Qu’est-ce, en effet, que l’homme ? Une partie d’une cité, de la première d’abord, de celle qui est constituée par les dieux et par les hommes, puis de celle qui, comme on dit, s’en rapproche le plus, et qui est une petite image de la cité universelle.
L'essentiel
Les autres m’empêchent d’être heureux. Ils sont nombreux, bruyants, accaparés par des choses qui me semblent futiles.

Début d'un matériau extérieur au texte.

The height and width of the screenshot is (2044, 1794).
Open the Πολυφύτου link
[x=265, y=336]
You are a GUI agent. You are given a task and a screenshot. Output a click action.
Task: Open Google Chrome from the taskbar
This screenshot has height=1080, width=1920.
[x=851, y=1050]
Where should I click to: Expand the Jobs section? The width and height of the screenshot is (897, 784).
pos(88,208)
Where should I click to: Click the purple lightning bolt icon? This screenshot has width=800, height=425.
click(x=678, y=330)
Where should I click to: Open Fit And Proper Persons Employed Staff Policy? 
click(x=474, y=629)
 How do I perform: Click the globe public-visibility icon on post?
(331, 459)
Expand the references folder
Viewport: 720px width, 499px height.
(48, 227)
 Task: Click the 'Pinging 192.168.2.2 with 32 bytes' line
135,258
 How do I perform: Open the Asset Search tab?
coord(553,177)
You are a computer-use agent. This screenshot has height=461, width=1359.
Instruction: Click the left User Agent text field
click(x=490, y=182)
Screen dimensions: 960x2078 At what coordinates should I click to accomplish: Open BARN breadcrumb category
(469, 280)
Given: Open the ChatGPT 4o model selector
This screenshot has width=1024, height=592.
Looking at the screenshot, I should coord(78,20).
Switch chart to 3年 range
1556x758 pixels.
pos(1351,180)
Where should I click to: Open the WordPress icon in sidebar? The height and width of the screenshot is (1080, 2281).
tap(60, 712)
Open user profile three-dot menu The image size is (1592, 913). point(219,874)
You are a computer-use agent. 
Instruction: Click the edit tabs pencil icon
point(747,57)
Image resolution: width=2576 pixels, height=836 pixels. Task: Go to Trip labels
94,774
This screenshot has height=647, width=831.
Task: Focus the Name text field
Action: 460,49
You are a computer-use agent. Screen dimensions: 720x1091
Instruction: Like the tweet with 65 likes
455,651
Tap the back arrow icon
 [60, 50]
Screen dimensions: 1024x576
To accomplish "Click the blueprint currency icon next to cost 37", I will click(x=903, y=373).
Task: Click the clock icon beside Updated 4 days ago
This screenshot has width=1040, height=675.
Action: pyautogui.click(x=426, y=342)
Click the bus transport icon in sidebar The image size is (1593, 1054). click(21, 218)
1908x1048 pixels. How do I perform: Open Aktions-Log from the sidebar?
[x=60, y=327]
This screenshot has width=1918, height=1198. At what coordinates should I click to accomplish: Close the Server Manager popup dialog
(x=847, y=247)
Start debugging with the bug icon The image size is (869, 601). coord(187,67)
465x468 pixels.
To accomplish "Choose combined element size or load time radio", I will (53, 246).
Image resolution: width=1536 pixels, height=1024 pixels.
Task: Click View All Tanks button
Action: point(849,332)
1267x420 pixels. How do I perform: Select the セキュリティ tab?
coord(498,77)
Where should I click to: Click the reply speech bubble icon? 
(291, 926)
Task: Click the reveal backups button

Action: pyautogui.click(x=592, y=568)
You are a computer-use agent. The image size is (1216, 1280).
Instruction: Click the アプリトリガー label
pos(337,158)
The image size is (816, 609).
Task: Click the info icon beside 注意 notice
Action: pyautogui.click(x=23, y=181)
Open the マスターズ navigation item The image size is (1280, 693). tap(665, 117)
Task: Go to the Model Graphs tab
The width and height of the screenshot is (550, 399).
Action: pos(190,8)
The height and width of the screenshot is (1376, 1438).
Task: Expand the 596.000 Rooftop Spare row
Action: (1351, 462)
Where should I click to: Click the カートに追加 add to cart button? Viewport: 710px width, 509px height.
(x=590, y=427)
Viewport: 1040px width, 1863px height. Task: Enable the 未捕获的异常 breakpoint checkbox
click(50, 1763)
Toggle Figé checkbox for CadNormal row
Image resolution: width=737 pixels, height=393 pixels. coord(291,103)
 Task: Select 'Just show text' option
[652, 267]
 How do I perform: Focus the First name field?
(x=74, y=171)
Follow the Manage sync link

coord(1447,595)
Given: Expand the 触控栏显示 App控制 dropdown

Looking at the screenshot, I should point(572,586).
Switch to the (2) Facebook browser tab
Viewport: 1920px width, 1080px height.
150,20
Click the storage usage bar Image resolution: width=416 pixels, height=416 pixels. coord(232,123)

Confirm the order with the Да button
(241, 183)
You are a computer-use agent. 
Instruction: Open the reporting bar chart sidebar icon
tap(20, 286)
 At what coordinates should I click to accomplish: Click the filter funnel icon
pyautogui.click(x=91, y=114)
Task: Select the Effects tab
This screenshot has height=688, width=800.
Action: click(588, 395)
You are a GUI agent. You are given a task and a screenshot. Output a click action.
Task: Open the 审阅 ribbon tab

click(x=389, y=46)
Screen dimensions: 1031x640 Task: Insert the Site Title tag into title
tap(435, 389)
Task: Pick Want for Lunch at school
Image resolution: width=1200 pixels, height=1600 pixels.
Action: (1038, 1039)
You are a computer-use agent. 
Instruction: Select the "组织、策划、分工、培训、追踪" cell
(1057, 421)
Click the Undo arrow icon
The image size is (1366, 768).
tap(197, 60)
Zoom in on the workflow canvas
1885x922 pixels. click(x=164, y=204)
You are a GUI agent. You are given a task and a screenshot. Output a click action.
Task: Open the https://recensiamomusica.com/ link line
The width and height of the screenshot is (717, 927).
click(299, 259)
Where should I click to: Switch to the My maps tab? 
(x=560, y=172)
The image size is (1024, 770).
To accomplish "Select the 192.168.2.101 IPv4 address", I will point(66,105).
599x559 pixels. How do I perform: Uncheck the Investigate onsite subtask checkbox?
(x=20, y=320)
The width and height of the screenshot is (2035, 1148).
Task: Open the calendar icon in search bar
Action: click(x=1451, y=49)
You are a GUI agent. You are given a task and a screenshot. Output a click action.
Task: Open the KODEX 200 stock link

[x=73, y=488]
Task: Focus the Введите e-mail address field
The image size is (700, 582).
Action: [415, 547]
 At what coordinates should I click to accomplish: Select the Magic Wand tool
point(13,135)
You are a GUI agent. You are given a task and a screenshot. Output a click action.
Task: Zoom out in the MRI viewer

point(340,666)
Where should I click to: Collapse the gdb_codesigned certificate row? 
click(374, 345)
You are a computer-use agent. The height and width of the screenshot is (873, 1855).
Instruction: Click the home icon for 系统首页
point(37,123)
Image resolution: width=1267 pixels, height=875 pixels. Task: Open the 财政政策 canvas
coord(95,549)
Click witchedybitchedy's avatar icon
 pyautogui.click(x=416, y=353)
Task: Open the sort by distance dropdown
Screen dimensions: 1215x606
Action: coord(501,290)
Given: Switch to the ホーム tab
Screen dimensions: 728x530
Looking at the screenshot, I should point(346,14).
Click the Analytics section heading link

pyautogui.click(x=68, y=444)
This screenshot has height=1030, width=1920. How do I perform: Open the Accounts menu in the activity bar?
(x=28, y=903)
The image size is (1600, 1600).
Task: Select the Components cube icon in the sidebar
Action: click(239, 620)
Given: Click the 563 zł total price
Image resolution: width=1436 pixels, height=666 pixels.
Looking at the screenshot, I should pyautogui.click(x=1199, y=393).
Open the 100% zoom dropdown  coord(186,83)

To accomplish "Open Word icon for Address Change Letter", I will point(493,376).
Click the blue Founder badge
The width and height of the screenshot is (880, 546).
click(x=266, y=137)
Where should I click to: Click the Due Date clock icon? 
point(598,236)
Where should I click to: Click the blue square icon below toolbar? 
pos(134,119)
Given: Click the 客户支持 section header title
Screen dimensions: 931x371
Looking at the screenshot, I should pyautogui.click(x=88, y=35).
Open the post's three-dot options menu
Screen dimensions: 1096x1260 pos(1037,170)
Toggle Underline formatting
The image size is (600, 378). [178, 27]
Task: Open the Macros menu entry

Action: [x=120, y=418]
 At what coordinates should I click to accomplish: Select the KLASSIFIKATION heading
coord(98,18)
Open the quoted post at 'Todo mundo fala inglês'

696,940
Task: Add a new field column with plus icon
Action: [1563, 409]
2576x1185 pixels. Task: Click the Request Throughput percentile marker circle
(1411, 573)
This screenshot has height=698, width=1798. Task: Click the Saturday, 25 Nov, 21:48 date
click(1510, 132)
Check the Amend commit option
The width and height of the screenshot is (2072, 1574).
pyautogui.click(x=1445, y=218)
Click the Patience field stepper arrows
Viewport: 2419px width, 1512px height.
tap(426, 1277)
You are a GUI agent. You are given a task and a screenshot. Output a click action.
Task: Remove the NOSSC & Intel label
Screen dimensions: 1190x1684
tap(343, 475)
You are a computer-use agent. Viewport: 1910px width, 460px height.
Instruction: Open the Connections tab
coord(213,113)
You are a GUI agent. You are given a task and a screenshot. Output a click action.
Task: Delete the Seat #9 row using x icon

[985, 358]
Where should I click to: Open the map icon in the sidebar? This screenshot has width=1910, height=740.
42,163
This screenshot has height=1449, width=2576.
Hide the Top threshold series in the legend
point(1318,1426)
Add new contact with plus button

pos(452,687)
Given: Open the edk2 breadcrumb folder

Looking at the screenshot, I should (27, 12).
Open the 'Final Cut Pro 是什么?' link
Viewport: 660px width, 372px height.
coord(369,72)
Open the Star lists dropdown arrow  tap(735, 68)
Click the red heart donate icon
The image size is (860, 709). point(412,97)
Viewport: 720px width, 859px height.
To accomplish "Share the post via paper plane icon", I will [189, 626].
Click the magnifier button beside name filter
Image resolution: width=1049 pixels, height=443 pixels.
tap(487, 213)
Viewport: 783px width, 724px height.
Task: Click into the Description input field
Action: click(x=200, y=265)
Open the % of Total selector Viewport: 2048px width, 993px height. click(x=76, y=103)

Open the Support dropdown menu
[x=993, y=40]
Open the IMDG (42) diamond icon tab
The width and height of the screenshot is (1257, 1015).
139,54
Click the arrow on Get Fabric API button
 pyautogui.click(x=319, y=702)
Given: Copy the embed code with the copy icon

Alors pourquoi ne pas les ignorer et m’isoler ? Pourquoi ne pas me construire un bonheur égoïste ? Ne serais-je pas alors plus libre ?
Pas si l’on considère que l’être humain est sociable par nature, et que c’est sa nature que de vivre en communauté, dans ce qu’Épictète appelle « la cité ».
Certes, cette nature est cause de souffrances :
– je dois subir les malheurs du groupe ;
– je dois me sacrifier pour le groupe ;
– je dois partager avec le groupe.
Mais agir autrement serait contre-nature, et reviendrait à renoncer à la vie.
Des ressources pour aller plus loin
Le devoir est naturel
« L’école du philosophe est un cabinet de médecin : on ne doit pas en sortir en ayant pris du plaisir, mais en ayant souffert. Car vous n’y allez pas bien portants : l’un avait l’épaule démise, l’autre un abcès, celui-ci une fistule, celui-là mal à la tête. »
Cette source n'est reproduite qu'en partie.